ACT Property Council executive director Catherine Carter.
The Property Council has launched a scathing attack on the Land Development Agency as the latter plans to take over development of Molonglo’s new suburb.
Property Council ACT executive director Catherine Carter has accused the agency of ignoring advice regarding Denman Prospect, which failed to change hands following a lengthy negotiation process with a private company.
In a statement issued on Thursday, Ms Carter said the agency’s decision to develop the 107 hectare englobo site itself had the potential to damage the local economy and workforce.
“There was consistent advice from the Property Council that it would be very difficult for a site of this size to be released to one developer,” she said.
“The preferred industry position was, and remains, that this site be broken up into not less than three or four separate parcels.”
But the chief executive of the Land Development Agency, David Dawes, says the council’s claims are wrong and the LDA did not engage directly with them “as they are not the relevant industry body in this case”.
The sale of the site, the largest parcel of land released for sale by the agency, fell through after three months of negotiations initiated following a failed auction in June.
The agency now plans to work with Master Builders Association of the ACT and the Housing Industry Association to develop the site, which could house up to 1700 homes and a commercial centre.
However Ms Carter said the decision had prompted concerns that the agency was moving to become a “monopoly provider” of serviced land in Canberra.
“If the LDA decides to move into the development space, local developers will have to scale down their businesses and put off staff,” she said.
“If there are no opportunities here, local industry will move interstate.”
Mr Dawes refuted the claim and said the outcome of the LDA developing the land would be a boost for the local construction sector.
“Even though LDA will develop the land, it will still employ local consultants and local contractors from the private sector to design and construct the development,” he said.
“By directly managing the development the LDA will be able to ensure that local builders will have the opportunity to purchase land.”
Mr Dawes said the agency had already engaged with executives from the HIA and the MBA about how land might be released in various sized packages to suit member’s individual requirements, including “superlots”.

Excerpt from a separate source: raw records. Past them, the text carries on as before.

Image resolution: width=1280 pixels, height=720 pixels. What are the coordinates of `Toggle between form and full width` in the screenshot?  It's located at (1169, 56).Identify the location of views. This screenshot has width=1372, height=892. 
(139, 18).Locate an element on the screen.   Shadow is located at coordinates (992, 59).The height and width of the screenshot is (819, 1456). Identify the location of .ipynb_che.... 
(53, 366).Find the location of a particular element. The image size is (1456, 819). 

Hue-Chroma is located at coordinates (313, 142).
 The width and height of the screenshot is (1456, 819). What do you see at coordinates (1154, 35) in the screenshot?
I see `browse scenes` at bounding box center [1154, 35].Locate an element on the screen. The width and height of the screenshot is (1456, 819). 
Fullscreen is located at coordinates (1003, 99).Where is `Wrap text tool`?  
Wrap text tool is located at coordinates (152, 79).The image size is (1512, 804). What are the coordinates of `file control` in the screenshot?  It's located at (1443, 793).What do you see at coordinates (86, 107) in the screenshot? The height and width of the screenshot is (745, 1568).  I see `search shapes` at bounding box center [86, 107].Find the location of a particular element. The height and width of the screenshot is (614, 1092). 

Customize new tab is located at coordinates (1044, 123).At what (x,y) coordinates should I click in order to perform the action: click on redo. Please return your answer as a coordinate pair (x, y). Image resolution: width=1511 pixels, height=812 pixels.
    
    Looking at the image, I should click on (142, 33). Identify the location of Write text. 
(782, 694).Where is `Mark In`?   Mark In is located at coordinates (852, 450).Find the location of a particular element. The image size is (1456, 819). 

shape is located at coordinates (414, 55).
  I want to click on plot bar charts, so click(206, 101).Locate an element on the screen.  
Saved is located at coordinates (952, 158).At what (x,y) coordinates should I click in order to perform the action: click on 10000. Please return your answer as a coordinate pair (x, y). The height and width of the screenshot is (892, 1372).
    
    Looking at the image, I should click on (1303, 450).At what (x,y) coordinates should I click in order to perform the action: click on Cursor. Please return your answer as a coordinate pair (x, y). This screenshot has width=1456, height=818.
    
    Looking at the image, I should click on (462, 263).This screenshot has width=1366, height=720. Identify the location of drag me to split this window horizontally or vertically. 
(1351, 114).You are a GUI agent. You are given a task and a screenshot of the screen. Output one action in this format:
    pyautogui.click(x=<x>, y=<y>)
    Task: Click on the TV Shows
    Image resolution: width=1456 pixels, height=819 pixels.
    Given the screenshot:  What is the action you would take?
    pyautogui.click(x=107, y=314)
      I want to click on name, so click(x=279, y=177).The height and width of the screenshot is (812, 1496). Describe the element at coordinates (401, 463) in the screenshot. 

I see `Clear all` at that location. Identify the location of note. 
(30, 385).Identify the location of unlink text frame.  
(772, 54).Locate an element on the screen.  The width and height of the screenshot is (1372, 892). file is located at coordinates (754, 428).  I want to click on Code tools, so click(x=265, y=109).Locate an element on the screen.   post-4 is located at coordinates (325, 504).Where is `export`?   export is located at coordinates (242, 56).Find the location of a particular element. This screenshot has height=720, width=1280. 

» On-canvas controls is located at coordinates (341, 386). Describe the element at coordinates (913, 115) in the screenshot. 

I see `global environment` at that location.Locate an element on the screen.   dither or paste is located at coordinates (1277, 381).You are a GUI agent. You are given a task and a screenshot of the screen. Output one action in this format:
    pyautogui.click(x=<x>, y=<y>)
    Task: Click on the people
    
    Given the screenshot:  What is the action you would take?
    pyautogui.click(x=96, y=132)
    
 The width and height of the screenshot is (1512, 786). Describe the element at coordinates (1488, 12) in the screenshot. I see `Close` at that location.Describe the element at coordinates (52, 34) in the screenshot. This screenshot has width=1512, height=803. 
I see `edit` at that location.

He said the option to sell the Denman land as two smaller parcels had been considered late last year but the decision had been taken to sell a single, larger site for a number of reasons.
This included ensuring an integrated development and reducing the interface dependency risks of roads and servicing infrastructure, and reducing the chance of claims against the territory.
Mr Dawes said to properly manage the risk associated with two developers working on adjacent sites the second parcel would have to be delayed until design on the first block was completed.
“This would delay the land release program by another year and the supply of ‘shovel ready’ blocks to end purchasers,” he said.